The environmental pressure group claims that the EU has ignored key scientific advice from the International Council for the Exploration of the Seas (ICES) to ban fishing for cod in the North Sea for the fourth year running.
But after the latest round of talks in Brussels in December, ministers instead announced a 15 per cent reduction in the amount of cod allowed to be caught. Greenpeace claims that that the only way to save threatened cod stocks is to grant zero quotas.
"If fishing for cod is allowed to continue, then cod will be wiped out and the UK cod fishing industry will be destroyed,"said Greenpeace oceans campaigner Oliver Knowles.
"This repeated failure to act decisively is slowly but surely draining the life out of the North Sea."
Falling fish stocks have led to numerous other calls for a more effective fishing policy.
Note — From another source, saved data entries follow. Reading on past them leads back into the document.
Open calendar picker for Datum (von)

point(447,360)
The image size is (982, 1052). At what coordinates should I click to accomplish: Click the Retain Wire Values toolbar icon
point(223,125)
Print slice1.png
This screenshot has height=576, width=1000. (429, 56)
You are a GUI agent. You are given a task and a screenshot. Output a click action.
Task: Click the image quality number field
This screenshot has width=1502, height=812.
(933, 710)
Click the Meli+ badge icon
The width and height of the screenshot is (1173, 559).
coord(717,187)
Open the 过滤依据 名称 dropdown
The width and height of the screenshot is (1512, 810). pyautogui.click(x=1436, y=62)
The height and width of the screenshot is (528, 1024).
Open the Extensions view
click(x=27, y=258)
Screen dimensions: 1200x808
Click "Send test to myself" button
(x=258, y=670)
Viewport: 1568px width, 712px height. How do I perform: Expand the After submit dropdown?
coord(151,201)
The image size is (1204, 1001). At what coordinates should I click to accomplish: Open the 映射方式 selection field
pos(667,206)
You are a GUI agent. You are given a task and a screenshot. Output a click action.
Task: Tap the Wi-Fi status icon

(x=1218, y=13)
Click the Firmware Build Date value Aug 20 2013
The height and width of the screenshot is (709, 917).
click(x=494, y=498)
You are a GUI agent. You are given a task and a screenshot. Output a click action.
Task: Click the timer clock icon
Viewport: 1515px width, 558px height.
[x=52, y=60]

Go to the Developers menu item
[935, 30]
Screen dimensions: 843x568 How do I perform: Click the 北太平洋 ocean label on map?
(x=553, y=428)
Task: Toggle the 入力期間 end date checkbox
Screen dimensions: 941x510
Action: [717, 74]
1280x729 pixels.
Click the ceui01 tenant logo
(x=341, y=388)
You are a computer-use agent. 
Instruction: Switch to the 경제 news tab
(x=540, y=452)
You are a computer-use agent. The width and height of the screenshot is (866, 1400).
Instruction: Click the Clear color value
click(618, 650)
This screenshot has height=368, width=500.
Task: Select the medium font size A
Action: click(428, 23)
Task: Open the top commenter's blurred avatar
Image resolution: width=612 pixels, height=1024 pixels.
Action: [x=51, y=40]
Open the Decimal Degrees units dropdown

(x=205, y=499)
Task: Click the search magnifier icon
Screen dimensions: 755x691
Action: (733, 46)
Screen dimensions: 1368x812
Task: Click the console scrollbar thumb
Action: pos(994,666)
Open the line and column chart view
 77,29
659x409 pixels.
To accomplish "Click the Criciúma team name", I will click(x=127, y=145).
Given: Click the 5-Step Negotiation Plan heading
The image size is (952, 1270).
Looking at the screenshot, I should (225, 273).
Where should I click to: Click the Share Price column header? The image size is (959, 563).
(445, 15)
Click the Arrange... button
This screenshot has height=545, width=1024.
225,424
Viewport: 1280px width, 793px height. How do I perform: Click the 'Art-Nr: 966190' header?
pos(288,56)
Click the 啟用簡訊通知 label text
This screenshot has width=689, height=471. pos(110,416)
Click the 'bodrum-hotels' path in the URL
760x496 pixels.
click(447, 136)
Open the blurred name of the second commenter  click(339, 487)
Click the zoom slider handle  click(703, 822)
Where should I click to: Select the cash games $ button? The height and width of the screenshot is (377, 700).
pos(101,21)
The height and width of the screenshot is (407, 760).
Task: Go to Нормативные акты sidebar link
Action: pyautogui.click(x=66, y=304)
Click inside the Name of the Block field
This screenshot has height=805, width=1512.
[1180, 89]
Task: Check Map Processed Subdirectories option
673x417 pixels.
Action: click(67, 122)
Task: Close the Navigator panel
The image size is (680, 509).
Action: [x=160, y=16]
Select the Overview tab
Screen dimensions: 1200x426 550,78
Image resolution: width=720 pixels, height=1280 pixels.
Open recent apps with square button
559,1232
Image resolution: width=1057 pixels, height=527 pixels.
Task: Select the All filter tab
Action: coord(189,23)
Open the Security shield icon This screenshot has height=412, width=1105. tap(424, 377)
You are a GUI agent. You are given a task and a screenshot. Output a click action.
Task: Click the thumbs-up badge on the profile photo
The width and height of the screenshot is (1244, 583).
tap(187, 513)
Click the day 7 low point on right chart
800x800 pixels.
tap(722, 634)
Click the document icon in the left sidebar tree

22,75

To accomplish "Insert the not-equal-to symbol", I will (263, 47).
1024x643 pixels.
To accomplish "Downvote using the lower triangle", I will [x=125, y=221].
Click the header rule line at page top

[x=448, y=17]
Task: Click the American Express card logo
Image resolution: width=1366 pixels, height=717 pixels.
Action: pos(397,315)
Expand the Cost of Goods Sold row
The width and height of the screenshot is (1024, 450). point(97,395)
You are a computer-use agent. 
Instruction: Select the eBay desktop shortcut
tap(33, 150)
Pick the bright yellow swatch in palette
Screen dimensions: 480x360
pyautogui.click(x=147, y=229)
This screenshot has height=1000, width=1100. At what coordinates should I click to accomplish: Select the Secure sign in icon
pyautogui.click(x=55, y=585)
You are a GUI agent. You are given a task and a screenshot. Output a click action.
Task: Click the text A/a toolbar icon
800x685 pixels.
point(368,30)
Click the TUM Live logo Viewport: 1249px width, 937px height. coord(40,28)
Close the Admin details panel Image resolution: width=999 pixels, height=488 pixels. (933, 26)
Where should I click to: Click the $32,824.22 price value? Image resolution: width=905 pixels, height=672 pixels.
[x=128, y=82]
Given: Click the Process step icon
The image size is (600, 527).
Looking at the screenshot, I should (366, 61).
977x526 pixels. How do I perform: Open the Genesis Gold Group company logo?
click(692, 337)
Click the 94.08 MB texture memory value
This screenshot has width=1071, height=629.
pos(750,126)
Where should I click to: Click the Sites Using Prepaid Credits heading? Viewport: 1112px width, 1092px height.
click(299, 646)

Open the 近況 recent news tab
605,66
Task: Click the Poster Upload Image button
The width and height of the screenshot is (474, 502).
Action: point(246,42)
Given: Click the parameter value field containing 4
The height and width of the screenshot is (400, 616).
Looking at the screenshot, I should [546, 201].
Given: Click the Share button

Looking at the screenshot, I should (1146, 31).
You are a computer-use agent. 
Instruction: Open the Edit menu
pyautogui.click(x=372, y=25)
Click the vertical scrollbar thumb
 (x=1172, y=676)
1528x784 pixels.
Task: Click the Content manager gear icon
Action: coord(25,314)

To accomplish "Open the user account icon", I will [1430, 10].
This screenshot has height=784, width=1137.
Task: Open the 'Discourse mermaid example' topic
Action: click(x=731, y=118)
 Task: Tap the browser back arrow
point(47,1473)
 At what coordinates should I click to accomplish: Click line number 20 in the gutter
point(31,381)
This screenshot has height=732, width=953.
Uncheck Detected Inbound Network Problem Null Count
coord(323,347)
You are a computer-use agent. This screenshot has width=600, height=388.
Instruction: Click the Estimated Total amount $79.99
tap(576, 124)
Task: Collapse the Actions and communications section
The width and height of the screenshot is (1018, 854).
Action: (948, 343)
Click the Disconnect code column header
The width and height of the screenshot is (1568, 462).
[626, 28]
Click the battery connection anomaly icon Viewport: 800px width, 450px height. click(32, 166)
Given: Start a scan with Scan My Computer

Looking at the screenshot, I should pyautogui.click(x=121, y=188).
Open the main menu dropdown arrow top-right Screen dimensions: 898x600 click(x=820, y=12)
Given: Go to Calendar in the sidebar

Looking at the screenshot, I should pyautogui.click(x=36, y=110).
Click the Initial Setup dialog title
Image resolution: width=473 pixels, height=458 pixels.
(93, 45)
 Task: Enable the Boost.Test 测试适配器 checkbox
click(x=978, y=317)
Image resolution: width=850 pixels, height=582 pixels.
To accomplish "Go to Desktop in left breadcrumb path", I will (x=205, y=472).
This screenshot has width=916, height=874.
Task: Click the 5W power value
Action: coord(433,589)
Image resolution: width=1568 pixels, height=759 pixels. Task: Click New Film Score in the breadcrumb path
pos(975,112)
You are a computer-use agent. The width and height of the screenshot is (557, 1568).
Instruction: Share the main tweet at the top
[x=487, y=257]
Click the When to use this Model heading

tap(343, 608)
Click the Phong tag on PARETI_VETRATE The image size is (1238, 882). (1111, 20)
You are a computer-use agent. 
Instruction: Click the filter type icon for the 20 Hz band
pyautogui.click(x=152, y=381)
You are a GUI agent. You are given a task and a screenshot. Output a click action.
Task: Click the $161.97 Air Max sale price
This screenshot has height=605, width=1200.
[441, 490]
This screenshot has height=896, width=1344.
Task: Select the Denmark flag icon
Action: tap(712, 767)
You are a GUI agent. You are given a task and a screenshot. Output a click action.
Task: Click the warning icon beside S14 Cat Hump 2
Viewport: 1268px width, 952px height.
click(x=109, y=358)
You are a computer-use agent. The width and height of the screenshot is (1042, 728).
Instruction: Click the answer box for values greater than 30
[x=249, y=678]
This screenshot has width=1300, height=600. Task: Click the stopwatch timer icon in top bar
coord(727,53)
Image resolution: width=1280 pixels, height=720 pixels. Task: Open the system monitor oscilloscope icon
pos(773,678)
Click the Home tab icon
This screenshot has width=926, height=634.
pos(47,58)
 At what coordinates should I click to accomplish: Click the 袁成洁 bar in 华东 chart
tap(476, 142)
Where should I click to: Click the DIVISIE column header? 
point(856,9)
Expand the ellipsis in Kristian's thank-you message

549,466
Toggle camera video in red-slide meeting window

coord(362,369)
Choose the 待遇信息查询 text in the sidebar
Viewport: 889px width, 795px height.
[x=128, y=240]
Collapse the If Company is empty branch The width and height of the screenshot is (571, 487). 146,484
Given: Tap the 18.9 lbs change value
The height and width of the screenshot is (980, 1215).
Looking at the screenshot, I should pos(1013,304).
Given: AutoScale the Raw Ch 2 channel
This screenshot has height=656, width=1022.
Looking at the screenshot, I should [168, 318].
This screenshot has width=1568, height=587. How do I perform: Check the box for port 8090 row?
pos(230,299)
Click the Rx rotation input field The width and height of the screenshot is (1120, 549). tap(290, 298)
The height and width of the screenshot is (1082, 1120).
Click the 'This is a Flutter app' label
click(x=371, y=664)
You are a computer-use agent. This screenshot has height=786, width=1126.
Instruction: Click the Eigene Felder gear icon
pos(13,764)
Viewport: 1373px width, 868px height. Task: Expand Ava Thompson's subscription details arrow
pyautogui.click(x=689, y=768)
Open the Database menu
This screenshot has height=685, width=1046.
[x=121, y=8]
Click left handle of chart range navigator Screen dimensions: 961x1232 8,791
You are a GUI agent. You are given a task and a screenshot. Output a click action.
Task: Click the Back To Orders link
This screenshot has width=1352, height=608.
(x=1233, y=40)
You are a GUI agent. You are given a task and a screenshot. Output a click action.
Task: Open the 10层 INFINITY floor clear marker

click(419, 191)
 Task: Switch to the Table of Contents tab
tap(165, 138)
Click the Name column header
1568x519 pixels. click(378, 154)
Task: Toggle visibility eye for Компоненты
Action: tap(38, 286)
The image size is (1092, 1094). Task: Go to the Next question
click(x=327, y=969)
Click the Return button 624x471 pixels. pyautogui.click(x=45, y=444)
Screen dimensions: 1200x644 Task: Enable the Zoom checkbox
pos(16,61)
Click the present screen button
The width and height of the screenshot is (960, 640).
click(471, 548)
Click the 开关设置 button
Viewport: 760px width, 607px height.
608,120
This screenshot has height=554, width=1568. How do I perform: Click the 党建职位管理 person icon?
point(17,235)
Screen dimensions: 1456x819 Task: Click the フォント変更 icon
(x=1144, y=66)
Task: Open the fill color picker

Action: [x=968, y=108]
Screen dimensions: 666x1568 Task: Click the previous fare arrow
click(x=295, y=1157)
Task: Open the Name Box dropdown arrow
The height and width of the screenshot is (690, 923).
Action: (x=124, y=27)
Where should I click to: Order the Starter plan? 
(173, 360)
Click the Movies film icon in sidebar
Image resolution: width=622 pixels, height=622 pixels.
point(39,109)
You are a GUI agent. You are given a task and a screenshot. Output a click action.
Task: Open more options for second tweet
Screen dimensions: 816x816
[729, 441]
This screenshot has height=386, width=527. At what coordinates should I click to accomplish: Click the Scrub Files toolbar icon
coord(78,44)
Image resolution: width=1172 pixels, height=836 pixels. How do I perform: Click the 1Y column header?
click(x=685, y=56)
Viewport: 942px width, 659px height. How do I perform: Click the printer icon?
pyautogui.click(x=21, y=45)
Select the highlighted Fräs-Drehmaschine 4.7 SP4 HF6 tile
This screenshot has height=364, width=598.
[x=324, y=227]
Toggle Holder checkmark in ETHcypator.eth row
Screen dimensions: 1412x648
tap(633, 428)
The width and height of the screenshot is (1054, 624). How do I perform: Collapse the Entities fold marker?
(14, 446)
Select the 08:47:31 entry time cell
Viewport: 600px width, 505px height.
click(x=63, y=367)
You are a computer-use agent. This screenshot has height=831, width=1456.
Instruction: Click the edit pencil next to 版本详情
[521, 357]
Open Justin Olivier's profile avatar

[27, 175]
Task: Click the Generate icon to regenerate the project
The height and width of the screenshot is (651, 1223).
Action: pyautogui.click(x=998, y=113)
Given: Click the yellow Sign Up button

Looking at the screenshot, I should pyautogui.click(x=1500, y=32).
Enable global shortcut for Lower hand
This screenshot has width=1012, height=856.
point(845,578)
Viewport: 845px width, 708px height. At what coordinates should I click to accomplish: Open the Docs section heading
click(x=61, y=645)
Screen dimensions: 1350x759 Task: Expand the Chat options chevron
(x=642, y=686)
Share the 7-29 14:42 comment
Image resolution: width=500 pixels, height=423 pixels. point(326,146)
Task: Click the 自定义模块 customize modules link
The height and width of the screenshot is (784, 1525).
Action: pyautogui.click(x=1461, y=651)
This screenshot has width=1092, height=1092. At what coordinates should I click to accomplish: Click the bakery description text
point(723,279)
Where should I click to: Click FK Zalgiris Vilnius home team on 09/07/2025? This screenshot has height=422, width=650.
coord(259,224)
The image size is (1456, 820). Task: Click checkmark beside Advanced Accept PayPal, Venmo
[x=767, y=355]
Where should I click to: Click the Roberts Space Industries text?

In October, the influential International Council for the Exploration of the Sea (ICES) released a report calling for a complete overhaul of deep-sea fisheries in the northeast Atlantic, which accounts for 60 per cent of the EU's production.
The scientists called for drastic measures to be taken until a full assessment on the situation is completed.
Greenpeace has also previously called for 40 per cent of the North Sea to be protected as a marine reserve, permanently closed to fishing and other extractive uses, and also wants supermarkets to remove the most over fished and destructively caught fish species from their shelves.
Such activism has led to growing environmental awareness, and consumer power has led to supermarkets and food processors to become more environmentally friendly. Some have even begun to put environmental statements on their products.
For example, Delhaize in Belgium has built its marketing around appealing to the consumers who want environmentally friendly products. Greenpeace has even published a league table of British supermarkets and their fish polices.
Meanwhile cod stocks in the North Sea, Irish Sea and west of Scotland remain well below minimum recommended levels.
"If the EU was serious about protecting oceans, then they'd be listening to the scientists and not caving in to the fishing industry," said Knowles. "The only way to allow the North Sea to recover is to ban cod fishing and to close large areas of the North Sea to fishing and other destructive activities."
According to Eurostat, the EU's 25 members produced about 7.6 million tonnes of fishery products in 2002. Denmark (1.47 million tonnes) was the largest producer in 2002, followed by Spain (1.15m tonnes ), France (0.95m tonnes) and the United Kingdom (0.87m tonnes). The four members accounted for 60 per cent of the total EU production.